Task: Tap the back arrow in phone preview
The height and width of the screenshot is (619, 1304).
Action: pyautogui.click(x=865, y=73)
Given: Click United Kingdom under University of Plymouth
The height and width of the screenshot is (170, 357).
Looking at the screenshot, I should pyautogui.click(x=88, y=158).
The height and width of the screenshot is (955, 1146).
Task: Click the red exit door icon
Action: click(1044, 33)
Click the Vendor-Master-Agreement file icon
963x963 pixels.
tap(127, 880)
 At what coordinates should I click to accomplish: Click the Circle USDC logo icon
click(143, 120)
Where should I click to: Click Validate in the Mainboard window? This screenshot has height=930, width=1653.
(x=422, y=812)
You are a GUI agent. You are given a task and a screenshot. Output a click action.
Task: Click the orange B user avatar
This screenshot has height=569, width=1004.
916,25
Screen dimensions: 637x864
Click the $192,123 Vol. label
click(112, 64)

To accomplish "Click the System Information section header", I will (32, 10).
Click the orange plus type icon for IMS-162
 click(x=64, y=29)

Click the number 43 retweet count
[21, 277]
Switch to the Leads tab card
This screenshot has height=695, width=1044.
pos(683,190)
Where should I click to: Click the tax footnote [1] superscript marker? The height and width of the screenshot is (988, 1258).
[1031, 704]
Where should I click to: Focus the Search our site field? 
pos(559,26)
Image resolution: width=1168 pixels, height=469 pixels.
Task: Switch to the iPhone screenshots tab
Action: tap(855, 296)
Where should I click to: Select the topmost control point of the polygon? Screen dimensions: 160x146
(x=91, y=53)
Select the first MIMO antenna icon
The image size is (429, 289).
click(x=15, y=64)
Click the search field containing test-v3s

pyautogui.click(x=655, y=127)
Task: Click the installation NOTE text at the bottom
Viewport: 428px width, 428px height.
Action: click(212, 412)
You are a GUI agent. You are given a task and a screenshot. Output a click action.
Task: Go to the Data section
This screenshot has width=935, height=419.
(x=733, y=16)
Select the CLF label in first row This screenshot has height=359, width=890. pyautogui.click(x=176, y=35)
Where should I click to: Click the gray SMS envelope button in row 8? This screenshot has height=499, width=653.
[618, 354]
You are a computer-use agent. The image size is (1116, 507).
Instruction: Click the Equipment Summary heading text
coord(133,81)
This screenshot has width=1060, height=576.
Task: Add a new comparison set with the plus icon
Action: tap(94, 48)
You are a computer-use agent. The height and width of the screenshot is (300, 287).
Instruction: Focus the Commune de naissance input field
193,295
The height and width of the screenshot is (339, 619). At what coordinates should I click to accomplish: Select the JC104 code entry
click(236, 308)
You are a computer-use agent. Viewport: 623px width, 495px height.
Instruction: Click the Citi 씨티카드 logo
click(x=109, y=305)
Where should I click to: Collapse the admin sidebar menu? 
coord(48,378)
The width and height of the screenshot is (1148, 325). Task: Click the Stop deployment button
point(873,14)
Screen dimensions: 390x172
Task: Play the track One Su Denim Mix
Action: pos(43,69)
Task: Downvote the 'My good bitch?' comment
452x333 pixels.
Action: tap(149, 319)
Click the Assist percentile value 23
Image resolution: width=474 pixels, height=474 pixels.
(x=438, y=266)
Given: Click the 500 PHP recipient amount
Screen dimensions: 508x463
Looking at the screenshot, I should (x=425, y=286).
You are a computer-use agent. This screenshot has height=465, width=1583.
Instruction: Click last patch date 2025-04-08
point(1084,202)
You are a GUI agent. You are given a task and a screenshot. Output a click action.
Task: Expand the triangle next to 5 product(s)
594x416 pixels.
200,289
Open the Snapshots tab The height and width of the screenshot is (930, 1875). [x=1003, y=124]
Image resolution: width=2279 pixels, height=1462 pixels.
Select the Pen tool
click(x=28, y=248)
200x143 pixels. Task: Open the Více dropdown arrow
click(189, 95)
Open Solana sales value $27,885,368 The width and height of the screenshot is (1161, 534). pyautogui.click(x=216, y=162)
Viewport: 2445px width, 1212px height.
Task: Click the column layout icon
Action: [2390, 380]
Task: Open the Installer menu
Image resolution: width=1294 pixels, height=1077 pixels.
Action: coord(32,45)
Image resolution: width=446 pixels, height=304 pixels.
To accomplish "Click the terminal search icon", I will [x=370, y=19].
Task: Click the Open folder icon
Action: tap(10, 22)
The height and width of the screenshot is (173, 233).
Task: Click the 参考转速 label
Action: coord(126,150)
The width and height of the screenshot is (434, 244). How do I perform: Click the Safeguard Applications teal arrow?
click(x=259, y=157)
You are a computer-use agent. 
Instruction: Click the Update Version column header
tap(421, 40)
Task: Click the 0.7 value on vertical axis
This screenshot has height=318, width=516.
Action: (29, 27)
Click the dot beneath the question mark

-=-=-

Exercise requirements ▸
Rename "GUI agent" to "interface agent" everywhere in the material above, and give back all of the material with nothing else changed.

Task answer ▸
Task: Tap the back arrow in phone preview
The height and width of the screenshot is (619, 1304).
Action: pyautogui.click(x=865, y=73)
Given: Click United Kingdom under University of Plymouth
The height and width of the screenshot is (170, 357).
Looking at the screenshot, I should pyautogui.click(x=88, y=158).
The height and width of the screenshot is (955, 1146).
Task: Click the red exit door icon
Action: click(1044, 33)
Click the Vendor-Master-Agreement file icon
963x963 pixels.
tap(127, 880)
 At what coordinates should I click to accomplish: Click the Circle USDC logo icon
click(143, 120)
Where should I click to: Click Validate in the Mainboard window? This screenshot has height=930, width=1653.
(x=422, y=812)
You are a interface agent. You are given a task and a screenshot. Output a click action.
Task: Click the orange B user avatar
This screenshot has height=569, width=1004.
916,25
Screen dimensions: 637x864
Click the $192,123 Vol. label
click(112, 64)

To accomplish "Click the System Information section header", I will (32, 10).
Click the orange plus type icon for IMS-162
 click(x=64, y=29)

Click the number 43 retweet count
[21, 277]
Switch to the Leads tab card
This screenshot has height=695, width=1044.
pos(683,190)
Where should I click to: Click the tax footnote [1] superscript marker? The height and width of the screenshot is (988, 1258).
[1031, 704]
Where should I click to: Focus the Search our site field? 
pos(559,26)
Image resolution: width=1168 pixels, height=469 pixels.
Task: Switch to the iPhone screenshots tab
Action: tap(855, 296)
Where should I click to: Select the topmost control point of the polygon? Screen dimensions: 160x146
(x=91, y=53)
Select the first MIMO antenna icon
The image size is (429, 289).
click(x=15, y=64)
Click the search field containing test-v3s

pyautogui.click(x=655, y=127)
Task: Click the installation NOTE text at the bottom
Viewport: 428px width, 428px height.
Action: click(212, 412)
You are a interface agent. You are given a task and a screenshot. Output a click action.
Task: Go to the Data section
This screenshot has width=935, height=419.
(x=733, y=16)
Select the CLF label in first row This screenshot has height=359, width=890. pyautogui.click(x=176, y=35)
Where should I click to: Click the gray SMS envelope button in row 8? This screenshot has height=499, width=653.
[618, 354]
You are a computer-use agent. The image size is (1116, 507).
Instruction: Click the Equipment Summary heading text
coord(133,81)
This screenshot has width=1060, height=576.
Task: Add a new comparison set with the plus icon
Action: tap(94, 48)
You are a computer-use agent. The height and width of the screenshot is (300, 287).
Instruction: Focus the Commune de naissance input field
193,295
The height and width of the screenshot is (339, 619). At what coordinates should I click to accomplish: Select the JC104 code entry
click(236, 308)
You are a computer-use agent. Viewport: 623px width, 495px height.
Instruction: Click the Citi 씨티카드 logo
click(x=109, y=305)
Where should I click to: Collapse the admin sidebar menu? 
coord(48,378)
The width and height of the screenshot is (1148, 325). Task: Click the Stop deployment button
point(873,14)
Screen dimensions: 390x172
Task: Play the track One Su Denim Mix
Action: pos(43,69)
Task: Downvote the 'My good bitch?' comment
452x333 pixels.
Action: tap(149, 319)
Click the Assist percentile value 23
Image resolution: width=474 pixels, height=474 pixels.
(x=438, y=266)
Given: Click the 500 PHP recipient amount
Screen dimensions: 508x463
Looking at the screenshot, I should (x=425, y=286).
You are a computer-use agent. This screenshot has height=465, width=1583.
Instruction: Click last patch date 2025-04-08
point(1084,202)
You are a interface agent. You are given a task and a screenshot. Output a click action.
Task: Expand the triangle next to 5 product(s)
594x416 pixels.
200,289
Open the Snapshots tab The height and width of the screenshot is (930, 1875). [x=1003, y=124]
Image resolution: width=2279 pixels, height=1462 pixels.
Select the Pen tool
click(x=28, y=248)
200x143 pixels. Task: Open the Více dropdown arrow
click(189, 95)
Open Solana sales value $27,885,368 The width and height of the screenshot is (1161, 534). pyautogui.click(x=216, y=162)
Viewport: 2445px width, 1212px height.
Task: Click the column layout icon
Action: [2390, 380]
Task: Open the Installer menu
Image resolution: width=1294 pixels, height=1077 pixels.
Action: coord(32,45)
Image resolution: width=446 pixels, height=304 pixels.
To accomplish "Click the terminal search icon", I will [x=370, y=19].
Task: Click the Open folder icon
Action: tap(10, 22)
The height and width of the screenshot is (173, 233).
Task: Click the 参考转速 label
Action: coord(126,150)
The width and height of the screenshot is (434, 244). How do I perform: Click the Safeguard Applications teal arrow?
click(x=259, y=157)
You are a computer-use agent. 
Instruction: Click the Update Version column header
tap(421, 40)
Task: Click the 0.7 value on vertical axis
This screenshot has height=318, width=516.
Action: (29, 27)
Click the dot beneath the question mark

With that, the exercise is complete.